Entries taken from a collection
Content starts

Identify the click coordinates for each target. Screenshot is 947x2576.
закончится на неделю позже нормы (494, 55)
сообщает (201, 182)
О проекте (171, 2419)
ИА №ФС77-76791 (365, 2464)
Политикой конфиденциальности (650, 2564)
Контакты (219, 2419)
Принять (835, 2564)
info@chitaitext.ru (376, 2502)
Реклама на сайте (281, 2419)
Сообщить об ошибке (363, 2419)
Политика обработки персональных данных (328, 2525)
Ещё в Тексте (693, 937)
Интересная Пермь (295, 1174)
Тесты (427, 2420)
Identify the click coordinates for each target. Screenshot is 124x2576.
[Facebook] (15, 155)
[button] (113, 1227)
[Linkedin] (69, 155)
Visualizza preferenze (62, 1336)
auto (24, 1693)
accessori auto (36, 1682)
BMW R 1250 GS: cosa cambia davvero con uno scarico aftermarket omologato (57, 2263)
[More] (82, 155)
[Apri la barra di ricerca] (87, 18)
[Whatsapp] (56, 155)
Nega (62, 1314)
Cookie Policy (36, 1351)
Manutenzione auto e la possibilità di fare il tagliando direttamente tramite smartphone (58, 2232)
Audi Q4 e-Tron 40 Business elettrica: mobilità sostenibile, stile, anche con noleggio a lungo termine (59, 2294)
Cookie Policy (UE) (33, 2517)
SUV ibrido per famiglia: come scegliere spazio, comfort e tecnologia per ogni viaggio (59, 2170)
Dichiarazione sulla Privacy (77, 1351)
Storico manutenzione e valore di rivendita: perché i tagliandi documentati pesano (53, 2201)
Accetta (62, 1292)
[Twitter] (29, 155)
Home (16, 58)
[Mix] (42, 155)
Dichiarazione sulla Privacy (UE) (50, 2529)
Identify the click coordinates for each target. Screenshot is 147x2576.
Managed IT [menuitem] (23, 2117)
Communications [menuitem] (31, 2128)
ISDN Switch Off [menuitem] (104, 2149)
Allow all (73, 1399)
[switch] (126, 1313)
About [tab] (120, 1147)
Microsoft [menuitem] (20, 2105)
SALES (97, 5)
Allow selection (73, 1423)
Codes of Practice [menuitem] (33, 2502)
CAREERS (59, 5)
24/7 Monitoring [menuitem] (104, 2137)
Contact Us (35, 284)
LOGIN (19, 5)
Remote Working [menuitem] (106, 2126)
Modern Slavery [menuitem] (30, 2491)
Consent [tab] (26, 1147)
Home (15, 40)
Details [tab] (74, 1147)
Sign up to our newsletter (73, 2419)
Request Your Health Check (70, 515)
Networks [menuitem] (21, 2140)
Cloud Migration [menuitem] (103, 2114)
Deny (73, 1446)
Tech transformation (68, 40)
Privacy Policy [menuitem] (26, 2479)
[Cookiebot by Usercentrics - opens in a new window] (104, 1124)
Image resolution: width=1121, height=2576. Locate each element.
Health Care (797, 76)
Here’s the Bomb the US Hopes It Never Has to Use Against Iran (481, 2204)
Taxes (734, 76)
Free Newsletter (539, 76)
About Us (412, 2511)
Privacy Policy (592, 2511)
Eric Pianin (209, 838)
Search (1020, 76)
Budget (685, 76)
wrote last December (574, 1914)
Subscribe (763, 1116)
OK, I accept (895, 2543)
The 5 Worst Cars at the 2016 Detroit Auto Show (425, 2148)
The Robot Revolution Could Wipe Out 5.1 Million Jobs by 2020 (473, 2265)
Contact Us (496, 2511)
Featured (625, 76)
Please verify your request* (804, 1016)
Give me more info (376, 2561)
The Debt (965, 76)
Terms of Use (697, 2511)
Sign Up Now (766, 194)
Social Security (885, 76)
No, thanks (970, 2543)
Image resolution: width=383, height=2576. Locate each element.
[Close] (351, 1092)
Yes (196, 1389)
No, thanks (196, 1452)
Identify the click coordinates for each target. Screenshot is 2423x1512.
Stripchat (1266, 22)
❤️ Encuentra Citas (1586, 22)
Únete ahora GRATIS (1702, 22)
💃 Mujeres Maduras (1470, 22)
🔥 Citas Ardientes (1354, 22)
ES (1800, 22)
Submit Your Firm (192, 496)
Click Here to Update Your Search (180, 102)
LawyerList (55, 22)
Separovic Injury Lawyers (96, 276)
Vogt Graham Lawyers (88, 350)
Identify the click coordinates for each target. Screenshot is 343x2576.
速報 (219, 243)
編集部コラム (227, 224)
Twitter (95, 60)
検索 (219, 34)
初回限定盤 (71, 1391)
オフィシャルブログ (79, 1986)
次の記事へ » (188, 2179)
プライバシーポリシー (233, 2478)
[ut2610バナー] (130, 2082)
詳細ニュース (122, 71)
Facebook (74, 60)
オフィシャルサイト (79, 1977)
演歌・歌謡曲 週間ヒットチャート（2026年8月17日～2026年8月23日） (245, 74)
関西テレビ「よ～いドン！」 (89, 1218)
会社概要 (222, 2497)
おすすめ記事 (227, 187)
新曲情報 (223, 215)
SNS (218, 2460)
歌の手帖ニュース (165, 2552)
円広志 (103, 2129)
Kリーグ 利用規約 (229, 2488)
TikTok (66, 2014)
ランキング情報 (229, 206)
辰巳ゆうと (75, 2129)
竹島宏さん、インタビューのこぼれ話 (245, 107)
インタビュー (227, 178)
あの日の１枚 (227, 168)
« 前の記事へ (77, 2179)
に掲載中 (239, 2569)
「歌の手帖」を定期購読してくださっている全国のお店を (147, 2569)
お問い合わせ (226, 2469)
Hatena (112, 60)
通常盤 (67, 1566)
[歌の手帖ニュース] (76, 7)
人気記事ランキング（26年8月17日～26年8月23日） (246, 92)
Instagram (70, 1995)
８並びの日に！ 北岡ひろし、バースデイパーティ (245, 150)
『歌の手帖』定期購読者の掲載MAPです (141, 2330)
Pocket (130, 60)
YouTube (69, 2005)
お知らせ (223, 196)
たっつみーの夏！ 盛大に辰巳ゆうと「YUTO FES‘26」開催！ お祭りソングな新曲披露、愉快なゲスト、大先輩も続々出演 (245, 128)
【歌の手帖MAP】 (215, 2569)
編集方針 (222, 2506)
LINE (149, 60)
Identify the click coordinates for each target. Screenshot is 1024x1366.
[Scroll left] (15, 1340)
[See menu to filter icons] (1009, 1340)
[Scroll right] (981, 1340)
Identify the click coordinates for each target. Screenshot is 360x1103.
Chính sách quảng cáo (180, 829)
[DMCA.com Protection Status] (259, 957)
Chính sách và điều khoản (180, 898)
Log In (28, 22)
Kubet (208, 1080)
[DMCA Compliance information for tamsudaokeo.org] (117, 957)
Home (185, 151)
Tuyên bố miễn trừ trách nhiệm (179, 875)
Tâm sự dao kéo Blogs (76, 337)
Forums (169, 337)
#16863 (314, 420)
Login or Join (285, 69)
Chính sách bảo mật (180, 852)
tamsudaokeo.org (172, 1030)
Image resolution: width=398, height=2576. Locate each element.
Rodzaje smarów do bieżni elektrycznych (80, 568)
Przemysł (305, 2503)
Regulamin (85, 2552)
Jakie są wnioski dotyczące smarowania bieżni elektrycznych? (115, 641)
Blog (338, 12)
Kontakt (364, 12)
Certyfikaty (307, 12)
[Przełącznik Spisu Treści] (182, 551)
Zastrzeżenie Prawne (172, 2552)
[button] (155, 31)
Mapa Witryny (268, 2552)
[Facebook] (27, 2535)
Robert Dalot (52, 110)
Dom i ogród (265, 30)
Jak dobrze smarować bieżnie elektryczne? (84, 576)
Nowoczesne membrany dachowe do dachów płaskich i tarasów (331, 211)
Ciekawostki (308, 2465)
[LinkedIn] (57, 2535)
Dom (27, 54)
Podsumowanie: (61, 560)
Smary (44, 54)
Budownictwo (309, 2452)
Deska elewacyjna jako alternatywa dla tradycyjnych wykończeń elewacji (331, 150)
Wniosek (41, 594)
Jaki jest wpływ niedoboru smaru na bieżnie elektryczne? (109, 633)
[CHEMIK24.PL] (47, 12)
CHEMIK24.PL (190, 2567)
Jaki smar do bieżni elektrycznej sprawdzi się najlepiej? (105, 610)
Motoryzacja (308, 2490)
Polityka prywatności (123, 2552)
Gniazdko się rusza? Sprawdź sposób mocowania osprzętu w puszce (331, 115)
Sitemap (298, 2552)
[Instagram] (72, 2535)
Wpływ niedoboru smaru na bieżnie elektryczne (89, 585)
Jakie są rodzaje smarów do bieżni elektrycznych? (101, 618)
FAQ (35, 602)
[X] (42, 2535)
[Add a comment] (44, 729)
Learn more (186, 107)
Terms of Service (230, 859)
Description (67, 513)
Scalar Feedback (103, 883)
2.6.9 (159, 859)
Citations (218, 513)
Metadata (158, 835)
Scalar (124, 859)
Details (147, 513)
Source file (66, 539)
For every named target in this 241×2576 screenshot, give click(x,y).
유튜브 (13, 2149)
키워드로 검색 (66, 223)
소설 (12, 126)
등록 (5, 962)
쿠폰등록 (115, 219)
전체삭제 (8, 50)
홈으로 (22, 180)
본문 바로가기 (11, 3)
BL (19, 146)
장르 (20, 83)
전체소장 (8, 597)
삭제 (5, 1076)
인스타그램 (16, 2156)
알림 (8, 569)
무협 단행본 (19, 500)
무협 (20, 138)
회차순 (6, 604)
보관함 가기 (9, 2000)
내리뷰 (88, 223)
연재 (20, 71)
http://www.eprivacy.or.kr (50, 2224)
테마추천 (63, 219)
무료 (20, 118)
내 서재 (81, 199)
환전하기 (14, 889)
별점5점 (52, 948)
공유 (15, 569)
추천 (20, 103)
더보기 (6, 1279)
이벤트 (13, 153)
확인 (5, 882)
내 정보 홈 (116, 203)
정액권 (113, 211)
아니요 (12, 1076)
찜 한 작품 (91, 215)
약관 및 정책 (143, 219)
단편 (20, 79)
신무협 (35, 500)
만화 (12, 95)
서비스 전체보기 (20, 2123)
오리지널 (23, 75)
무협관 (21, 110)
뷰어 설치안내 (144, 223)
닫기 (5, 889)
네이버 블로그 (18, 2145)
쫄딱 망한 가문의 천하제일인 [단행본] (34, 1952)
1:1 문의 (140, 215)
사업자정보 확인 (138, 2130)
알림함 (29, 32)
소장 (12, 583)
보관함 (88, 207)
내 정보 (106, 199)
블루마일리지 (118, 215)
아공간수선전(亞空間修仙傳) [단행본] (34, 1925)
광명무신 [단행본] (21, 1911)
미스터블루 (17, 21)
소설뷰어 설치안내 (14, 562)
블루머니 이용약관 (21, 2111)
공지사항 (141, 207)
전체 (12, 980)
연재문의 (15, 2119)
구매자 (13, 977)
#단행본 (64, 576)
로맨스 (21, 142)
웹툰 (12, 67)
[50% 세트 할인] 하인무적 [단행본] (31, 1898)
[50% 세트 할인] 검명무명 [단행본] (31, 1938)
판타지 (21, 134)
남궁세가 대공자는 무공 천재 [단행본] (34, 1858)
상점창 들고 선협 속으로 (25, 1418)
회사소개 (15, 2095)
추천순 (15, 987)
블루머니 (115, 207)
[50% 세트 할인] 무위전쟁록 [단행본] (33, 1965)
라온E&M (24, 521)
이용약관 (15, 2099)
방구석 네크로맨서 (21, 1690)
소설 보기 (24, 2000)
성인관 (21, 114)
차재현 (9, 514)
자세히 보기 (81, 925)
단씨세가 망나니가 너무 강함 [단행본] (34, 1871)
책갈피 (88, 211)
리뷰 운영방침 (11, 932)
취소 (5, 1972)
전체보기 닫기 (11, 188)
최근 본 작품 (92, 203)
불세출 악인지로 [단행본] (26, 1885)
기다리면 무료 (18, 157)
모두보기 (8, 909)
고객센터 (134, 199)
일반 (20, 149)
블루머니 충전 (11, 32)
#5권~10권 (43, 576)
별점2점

Content ends

Assignment: Among the lines above, some may include the string "Locate"; state how many, and nothing more.

Solution below: 3